**Actions to take**
a - From the essay on prejudice, list every kind of person that the first sentence of its opening paragraph names.
b - Rewrite the part of the essay on prejudice that opens with the words containing "There is nothing" and closes with "produced false conclusions.", putting "moral worth" wherever "character" occurs.
c - Extend the essay on prejudice against drug users, sex workers, gamblers and drinkers, starting after its final sentence.

**Excerpt provided**
────────────────

So What?

There is nothing as unconvincing, as unbelievable as the assumption that a drug user, a sex worker, a gambler, or a drinker is a bad guy who lies or steals. In truth, you know nothing about a person when you learn they take drugs or do sex for money.

These falsehoods are pure prejudice. It is unreasonable and contrary to fact to assume you know something about a person’s character when you find out that they performed certain acts. Such conclusions are specious. After World War II, it became impossible to believe that a black or brown person was a thief or a liar, even though such views were common. These were prejudices, and thousands of soldiers, factory workers building airplanes and tanks during World War II demonstrated that skin color told us nothing about a person’s character. What we learned is that assuming the worst produced false conclusions.

────────────────

(Dataset entries)
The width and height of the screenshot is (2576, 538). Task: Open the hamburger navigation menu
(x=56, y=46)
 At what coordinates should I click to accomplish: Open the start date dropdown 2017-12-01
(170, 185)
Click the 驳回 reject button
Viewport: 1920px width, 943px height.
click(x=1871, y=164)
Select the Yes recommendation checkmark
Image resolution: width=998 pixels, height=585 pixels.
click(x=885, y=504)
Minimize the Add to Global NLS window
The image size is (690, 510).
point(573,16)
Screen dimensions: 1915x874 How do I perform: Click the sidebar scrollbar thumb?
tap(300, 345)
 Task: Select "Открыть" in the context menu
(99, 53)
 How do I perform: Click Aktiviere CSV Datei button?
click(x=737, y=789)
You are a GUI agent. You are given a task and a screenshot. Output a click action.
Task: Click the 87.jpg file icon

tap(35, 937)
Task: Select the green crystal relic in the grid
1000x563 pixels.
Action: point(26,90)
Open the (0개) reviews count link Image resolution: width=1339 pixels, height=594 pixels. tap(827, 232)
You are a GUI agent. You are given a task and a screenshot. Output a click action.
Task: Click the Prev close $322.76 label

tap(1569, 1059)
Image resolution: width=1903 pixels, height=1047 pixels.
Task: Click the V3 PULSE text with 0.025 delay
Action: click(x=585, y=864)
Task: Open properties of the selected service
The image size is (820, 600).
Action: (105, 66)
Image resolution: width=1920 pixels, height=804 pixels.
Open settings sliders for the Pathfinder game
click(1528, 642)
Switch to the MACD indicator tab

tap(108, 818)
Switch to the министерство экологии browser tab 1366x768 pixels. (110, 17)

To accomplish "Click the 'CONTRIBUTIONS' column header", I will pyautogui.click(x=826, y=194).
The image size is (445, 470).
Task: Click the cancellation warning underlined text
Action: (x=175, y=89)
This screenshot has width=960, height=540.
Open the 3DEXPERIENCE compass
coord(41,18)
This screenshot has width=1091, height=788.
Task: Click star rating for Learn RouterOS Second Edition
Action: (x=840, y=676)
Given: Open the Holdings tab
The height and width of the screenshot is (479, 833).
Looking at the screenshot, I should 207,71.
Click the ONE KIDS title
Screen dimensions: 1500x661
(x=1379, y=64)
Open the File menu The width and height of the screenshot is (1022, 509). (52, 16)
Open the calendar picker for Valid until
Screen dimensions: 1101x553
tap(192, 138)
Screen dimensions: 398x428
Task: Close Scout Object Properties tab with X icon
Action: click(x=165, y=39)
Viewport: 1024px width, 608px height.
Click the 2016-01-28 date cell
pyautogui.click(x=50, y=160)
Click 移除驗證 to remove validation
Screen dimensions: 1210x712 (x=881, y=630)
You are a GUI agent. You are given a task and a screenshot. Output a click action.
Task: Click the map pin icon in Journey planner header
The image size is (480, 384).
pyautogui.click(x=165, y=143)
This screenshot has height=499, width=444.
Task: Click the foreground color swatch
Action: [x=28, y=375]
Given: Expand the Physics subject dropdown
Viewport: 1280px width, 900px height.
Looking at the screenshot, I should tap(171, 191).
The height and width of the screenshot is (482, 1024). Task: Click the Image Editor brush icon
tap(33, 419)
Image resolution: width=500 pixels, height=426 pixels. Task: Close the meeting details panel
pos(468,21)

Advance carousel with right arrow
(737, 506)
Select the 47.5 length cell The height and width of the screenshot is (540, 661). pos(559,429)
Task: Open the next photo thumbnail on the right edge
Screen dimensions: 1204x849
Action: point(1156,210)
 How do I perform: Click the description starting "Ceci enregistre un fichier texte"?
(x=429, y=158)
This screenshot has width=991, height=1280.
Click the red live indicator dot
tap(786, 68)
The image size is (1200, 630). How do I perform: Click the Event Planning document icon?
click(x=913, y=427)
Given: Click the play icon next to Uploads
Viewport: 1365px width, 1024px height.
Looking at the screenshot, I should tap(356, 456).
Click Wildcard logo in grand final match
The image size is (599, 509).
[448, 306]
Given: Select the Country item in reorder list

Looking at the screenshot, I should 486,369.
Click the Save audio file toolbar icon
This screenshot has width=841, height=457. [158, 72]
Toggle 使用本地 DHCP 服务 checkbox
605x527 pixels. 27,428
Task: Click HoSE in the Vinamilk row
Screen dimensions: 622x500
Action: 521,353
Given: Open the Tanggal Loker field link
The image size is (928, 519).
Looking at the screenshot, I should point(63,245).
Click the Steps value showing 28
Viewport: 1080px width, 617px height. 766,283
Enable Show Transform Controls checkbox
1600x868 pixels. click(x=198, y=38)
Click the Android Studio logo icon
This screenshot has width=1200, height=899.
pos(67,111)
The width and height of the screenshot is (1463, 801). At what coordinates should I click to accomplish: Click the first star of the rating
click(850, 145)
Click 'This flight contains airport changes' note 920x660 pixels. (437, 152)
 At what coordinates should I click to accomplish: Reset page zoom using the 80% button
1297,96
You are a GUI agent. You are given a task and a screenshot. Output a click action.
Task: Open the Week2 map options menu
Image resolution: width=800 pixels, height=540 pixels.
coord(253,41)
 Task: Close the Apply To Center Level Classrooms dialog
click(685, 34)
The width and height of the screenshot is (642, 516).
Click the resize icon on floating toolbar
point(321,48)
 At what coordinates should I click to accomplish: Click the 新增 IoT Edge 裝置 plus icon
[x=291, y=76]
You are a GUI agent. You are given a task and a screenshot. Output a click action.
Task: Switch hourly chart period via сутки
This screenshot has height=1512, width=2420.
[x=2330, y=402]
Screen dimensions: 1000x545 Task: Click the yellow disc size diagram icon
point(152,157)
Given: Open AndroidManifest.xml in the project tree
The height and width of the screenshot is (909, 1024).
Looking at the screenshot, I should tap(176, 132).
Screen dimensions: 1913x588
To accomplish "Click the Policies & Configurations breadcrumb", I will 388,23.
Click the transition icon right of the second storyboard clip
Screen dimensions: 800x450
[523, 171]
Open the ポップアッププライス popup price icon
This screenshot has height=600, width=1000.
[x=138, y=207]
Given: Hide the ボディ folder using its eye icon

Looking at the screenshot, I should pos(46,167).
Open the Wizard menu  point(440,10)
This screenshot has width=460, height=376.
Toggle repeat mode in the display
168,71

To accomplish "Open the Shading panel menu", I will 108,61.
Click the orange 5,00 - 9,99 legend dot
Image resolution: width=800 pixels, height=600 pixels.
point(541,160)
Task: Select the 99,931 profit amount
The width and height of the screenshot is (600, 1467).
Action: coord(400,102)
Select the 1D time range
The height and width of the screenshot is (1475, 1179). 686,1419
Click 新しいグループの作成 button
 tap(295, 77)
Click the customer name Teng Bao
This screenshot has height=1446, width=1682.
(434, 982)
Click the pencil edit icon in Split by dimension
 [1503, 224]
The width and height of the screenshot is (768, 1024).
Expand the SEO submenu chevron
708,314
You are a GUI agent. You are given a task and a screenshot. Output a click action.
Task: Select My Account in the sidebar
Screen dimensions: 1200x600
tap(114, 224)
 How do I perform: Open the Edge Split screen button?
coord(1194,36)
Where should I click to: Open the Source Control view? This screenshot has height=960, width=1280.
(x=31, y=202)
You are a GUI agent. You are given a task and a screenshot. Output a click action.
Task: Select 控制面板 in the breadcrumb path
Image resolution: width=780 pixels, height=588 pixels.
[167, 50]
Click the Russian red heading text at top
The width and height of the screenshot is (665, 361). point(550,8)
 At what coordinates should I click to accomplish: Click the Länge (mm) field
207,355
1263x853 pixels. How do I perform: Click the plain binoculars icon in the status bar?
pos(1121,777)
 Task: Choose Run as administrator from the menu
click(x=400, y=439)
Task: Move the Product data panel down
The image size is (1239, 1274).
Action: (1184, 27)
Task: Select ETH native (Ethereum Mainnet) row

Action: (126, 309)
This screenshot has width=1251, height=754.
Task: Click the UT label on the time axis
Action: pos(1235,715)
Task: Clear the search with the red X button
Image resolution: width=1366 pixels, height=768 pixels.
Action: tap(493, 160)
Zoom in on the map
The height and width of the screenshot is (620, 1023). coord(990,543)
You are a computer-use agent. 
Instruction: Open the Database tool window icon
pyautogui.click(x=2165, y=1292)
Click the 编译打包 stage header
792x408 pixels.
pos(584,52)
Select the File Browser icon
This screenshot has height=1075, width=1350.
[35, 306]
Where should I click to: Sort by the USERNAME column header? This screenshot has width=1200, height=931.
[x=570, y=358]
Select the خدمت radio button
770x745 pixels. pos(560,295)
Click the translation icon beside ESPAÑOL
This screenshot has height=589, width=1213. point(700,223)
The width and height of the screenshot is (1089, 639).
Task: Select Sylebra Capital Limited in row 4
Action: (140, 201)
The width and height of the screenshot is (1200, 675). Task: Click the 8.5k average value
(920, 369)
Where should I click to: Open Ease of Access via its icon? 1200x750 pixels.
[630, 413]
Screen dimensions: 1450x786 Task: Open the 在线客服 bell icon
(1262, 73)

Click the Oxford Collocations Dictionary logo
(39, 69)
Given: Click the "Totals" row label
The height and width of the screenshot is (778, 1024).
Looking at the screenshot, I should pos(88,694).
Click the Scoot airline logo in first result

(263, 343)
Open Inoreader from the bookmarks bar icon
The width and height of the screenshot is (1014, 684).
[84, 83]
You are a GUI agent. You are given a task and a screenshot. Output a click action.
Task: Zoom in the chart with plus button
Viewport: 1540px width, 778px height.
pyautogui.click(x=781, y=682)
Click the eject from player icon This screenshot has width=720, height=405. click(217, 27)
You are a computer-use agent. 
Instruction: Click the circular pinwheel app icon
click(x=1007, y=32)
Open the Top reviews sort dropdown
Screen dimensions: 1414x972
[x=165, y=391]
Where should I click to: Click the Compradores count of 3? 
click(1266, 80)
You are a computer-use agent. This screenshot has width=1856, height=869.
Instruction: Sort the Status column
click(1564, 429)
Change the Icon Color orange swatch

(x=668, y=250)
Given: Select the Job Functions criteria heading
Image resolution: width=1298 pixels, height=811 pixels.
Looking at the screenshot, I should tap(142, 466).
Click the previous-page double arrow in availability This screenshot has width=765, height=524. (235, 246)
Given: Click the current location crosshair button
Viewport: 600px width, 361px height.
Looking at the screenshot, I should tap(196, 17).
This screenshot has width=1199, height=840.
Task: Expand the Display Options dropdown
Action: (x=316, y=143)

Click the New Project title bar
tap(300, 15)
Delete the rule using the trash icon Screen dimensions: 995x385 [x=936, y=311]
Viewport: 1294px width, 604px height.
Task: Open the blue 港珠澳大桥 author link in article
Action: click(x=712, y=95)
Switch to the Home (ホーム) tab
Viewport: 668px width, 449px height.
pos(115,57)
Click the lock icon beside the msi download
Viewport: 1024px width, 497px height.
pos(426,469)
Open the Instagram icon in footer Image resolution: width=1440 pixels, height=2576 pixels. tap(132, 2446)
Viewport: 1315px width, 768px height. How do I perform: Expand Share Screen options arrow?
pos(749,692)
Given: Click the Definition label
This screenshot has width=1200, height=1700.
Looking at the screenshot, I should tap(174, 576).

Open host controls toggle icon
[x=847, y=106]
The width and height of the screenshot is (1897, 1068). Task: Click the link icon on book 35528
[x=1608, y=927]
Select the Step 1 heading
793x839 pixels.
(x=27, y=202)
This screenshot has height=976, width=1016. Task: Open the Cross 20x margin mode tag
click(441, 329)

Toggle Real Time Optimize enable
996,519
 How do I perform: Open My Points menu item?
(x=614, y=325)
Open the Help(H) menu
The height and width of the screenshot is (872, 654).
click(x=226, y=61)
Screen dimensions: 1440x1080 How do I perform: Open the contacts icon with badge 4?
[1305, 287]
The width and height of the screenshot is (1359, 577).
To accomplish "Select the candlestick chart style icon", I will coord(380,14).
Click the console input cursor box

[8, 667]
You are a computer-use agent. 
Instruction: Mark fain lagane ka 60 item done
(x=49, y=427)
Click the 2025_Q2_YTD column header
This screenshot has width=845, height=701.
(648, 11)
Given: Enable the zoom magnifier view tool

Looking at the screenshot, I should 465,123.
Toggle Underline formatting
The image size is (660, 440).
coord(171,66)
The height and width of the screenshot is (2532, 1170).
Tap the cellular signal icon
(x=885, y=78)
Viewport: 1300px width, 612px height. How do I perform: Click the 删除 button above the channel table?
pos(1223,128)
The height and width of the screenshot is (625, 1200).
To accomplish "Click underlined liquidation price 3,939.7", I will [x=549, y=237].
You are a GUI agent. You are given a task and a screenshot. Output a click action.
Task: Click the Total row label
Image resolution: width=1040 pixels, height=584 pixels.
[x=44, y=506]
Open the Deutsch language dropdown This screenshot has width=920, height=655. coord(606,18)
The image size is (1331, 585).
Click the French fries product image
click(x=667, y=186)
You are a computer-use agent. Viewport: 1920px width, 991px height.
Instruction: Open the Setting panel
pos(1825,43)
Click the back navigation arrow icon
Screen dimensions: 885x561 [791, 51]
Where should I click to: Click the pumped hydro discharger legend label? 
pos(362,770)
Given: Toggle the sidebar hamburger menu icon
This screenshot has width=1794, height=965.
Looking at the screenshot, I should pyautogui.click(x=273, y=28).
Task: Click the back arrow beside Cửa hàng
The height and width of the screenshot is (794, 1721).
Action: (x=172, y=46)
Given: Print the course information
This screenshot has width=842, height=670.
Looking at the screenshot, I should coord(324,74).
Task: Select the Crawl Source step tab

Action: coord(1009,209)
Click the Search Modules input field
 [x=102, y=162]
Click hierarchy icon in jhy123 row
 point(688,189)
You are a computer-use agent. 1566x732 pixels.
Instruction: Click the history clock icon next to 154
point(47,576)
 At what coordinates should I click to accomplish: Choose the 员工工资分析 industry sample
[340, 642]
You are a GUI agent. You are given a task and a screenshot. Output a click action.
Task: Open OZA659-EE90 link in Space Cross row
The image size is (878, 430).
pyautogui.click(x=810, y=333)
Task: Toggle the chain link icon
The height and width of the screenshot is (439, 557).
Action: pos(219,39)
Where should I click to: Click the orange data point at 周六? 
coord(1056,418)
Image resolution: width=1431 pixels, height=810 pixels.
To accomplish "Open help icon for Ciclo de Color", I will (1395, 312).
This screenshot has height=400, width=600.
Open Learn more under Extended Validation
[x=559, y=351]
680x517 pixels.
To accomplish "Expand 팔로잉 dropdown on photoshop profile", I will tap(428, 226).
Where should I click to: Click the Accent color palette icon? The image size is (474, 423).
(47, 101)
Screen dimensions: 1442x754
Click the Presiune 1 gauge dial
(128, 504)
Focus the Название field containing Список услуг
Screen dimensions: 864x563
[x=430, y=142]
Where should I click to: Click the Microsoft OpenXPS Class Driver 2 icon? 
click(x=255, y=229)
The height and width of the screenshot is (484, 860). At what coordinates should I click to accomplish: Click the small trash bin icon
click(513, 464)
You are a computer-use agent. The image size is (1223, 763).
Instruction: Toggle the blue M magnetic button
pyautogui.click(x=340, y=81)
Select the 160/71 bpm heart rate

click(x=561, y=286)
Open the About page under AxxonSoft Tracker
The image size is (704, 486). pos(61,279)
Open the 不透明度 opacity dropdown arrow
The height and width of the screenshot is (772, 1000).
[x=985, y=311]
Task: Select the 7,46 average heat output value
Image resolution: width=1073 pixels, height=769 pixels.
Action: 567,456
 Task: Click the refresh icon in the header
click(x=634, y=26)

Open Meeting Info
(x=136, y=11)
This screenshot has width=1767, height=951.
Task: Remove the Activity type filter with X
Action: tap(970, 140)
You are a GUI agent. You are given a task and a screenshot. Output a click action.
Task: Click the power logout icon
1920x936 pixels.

────────────────

**Per-task answers**
a - a drug user, a sex worker, a gambler, a drinker

b -
There is nothing as unconvincing, as unbelievable as the assumption that a drug user, a sex worker, a gambler, or a drinker is a bad guy who lies or steals. In truth, you know nothing about a person when you learn they take drugs or do sex for money.

These falsehoods are pure prejudice. It is unreasonable and contrary to fact to assume you know something about a person’s moral worth when you find out that they performed certain acts. Such conclusions are specious. After World War II, it became impossible to believe that a black or brown person was a thief or a liar, even though such views were common. These were prejudices, and thousands of soldiers, factory workers building airplanes and tanks during World War II demonstrated that skin color told us nothing about a person’s moral worth. What we learned is that assuming the worst produced false conclusions.

c -
Before drawing a conclusion about a person’s character, the courts, the employers, and the neighbors had to know the facts. Opinion leaders in the United States worked hard to bring this truth to the public. Stars like Jackie Robinson were “most valuable players;” the dignified opera singer Marian Anderson made whites look foolish when they tried to stop her from singing at the Daughters of American Revolution Constitution Hall. Then the decisive change: desegregation of the schools.

Clearly, the recognition of black and brown achievements didn’t end prejudice or stop nasty people from hostile acts, but anyone found to be a racist or making false accusations faced public shame. Many did not give up their prejudices, but they now put their good name at risk. For example, a woman in New York City falsely threatened a black man with a false accusation of rape and then lost her job.

At one time, the black man faced arrest and trial for a similarly flimsy accusation.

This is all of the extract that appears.